- [Work instructions]:
Copy the data line for line without any changes, beginning at the line that contains "351) label: Privacy" and ending after the line that contains "114, 905, 122)".

Rows on where targets appear:
===

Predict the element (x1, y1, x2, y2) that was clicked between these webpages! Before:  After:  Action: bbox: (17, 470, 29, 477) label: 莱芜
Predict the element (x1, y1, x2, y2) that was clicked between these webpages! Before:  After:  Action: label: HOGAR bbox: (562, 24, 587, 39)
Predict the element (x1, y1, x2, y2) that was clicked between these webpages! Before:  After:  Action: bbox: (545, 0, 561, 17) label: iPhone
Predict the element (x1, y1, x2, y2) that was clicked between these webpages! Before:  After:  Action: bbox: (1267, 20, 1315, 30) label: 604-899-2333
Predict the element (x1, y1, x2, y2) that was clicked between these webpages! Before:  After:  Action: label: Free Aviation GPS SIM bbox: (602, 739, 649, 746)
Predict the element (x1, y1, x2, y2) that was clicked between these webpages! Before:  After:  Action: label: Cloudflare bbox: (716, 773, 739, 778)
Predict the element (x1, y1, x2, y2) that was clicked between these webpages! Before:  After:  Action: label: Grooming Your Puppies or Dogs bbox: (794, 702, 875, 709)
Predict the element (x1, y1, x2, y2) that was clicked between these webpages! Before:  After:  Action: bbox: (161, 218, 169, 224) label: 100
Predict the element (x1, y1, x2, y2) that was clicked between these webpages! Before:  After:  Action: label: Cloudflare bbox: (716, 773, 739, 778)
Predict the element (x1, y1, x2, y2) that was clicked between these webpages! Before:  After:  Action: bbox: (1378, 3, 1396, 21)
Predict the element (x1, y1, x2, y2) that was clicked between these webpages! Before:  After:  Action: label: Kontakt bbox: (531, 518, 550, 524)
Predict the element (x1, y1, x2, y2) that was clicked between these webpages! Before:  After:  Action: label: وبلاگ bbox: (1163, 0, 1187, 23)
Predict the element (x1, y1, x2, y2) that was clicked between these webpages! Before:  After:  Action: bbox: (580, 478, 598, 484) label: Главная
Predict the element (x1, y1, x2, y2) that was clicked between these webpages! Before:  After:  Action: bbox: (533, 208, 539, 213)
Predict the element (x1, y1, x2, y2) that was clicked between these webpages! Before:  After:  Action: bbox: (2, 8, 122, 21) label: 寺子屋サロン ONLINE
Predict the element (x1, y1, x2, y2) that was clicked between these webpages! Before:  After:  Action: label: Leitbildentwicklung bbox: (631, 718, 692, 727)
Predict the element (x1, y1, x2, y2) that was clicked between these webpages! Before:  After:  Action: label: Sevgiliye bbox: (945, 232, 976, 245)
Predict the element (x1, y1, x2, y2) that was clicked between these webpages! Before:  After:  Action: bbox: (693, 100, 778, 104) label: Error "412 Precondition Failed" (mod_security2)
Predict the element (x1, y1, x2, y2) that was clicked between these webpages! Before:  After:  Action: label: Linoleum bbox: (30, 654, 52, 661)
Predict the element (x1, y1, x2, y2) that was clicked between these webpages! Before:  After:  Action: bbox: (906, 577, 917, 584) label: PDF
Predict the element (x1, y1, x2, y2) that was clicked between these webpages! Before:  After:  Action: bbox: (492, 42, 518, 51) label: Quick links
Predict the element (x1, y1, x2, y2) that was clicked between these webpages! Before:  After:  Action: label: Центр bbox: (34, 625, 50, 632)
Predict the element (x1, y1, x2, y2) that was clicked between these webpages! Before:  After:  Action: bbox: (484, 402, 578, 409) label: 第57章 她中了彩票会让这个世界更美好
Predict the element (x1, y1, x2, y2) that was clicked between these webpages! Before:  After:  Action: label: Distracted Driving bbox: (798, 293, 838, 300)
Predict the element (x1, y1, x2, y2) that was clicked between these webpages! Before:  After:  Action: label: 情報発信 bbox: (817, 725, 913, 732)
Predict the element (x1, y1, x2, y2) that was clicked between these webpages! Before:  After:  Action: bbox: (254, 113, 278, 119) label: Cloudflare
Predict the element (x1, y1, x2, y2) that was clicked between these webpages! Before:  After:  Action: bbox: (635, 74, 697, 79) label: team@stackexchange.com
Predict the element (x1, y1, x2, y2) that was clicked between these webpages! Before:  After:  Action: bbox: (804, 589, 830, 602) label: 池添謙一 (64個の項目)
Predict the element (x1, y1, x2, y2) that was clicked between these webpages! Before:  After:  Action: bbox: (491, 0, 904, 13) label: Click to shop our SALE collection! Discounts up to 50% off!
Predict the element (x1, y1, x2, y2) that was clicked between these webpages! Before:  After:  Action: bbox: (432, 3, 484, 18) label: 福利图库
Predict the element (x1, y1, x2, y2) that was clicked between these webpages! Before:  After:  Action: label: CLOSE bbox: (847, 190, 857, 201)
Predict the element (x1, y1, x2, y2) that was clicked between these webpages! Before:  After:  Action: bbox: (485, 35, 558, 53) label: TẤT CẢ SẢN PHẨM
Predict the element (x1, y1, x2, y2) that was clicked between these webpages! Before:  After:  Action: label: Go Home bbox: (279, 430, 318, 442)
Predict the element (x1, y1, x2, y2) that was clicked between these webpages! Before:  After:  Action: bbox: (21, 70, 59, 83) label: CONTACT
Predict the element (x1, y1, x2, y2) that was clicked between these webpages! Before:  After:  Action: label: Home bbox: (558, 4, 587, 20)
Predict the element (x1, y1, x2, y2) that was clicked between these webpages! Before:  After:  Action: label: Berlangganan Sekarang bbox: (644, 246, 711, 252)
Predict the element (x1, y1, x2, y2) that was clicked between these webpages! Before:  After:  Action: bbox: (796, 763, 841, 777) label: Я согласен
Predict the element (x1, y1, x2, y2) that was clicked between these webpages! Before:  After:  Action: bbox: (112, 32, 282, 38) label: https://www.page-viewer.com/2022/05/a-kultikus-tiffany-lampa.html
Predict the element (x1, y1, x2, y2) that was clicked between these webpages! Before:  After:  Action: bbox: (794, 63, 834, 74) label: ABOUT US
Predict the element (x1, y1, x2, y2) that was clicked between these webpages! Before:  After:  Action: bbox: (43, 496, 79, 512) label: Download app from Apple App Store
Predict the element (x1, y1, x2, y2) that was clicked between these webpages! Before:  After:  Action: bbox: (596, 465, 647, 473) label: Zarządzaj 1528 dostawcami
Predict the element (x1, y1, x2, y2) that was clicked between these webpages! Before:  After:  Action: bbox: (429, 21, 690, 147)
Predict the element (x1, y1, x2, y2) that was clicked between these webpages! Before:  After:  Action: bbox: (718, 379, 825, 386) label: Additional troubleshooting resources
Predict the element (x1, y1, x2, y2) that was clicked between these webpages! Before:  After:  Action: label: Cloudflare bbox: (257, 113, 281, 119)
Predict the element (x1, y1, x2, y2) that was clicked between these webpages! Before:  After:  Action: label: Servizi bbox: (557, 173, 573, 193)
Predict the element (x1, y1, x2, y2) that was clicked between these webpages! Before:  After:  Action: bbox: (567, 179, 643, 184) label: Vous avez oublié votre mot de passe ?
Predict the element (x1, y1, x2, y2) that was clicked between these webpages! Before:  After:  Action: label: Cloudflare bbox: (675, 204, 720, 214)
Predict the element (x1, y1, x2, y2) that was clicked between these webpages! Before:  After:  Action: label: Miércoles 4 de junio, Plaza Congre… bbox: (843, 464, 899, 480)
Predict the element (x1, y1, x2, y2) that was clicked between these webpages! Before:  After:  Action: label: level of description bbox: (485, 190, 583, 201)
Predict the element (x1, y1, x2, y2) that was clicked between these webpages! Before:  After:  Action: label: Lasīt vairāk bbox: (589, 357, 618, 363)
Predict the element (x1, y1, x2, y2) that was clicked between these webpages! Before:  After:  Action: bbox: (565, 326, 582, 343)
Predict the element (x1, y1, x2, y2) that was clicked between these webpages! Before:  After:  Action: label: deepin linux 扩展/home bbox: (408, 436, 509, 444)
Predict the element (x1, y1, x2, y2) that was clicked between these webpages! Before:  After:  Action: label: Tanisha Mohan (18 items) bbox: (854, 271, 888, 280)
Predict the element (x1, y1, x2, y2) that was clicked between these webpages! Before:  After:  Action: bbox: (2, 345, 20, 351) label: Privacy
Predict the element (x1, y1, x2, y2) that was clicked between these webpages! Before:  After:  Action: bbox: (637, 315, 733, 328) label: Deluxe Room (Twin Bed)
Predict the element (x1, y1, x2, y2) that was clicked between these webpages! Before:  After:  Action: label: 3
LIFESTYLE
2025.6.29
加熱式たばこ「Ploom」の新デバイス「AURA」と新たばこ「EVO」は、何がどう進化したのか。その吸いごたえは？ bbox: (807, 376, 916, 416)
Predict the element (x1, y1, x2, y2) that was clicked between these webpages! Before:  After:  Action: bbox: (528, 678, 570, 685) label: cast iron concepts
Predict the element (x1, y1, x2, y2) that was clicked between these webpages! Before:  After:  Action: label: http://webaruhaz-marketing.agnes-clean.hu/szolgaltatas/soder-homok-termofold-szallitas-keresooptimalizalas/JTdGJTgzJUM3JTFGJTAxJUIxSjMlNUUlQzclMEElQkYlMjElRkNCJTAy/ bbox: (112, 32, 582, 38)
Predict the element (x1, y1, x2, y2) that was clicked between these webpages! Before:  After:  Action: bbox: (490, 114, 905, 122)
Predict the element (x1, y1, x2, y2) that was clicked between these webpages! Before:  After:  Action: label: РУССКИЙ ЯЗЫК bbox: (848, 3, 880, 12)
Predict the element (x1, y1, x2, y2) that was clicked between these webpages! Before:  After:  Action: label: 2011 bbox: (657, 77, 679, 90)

===

- [Task answer]:
Predict the element (x1, y1, x2, y2) that was clicked between these webpages! Before:  After:  Action: bbox: (2, 345, 20, 351) label: Privacy
Predict the element (x1, y1, x2, y2) that was clicked between these webpages! Before:  After:  Action: bbox: (637, 315, 733, 328) label: Deluxe Room (Twin Bed)
Predict the element (x1, y1, x2, y2) that was clicked between these webpages! Before:  After:  Action: label: 3
LIFESTYLE
2025.6.29
加熱式たばこ「Ploom」の新デバイス「AURA」と新たばこ「EVO」は、何がどう進化したのか。その吸いごたえは？ bbox: (807, 376, 916, 416)
Predict the element (x1, y1, x2, y2) that was clicked between these webpages! Before:  After:  Action: bbox: (528, 678, 570, 685) label: cast iron concepts
Predict the element (x1, y1, x2, y2) that was clicked between these webpages! Before:  After:  Action: label: http://webaruhaz-marketing.agnes-clean.hu/szolgaltatas/soder-homok-termofold-szallitas-keresooptimalizalas/JTdGJTgzJUM3JTFGJTAxJUIxSjMlNUUlQzclMEElQkYlMjElRkNCJTAy/ bbox: (112, 32, 582, 38)
Predict the element (x1, y1, x2, y2) that was clicked between these webpages! Before:  After:  Action: bbox: (490, 114, 905, 122)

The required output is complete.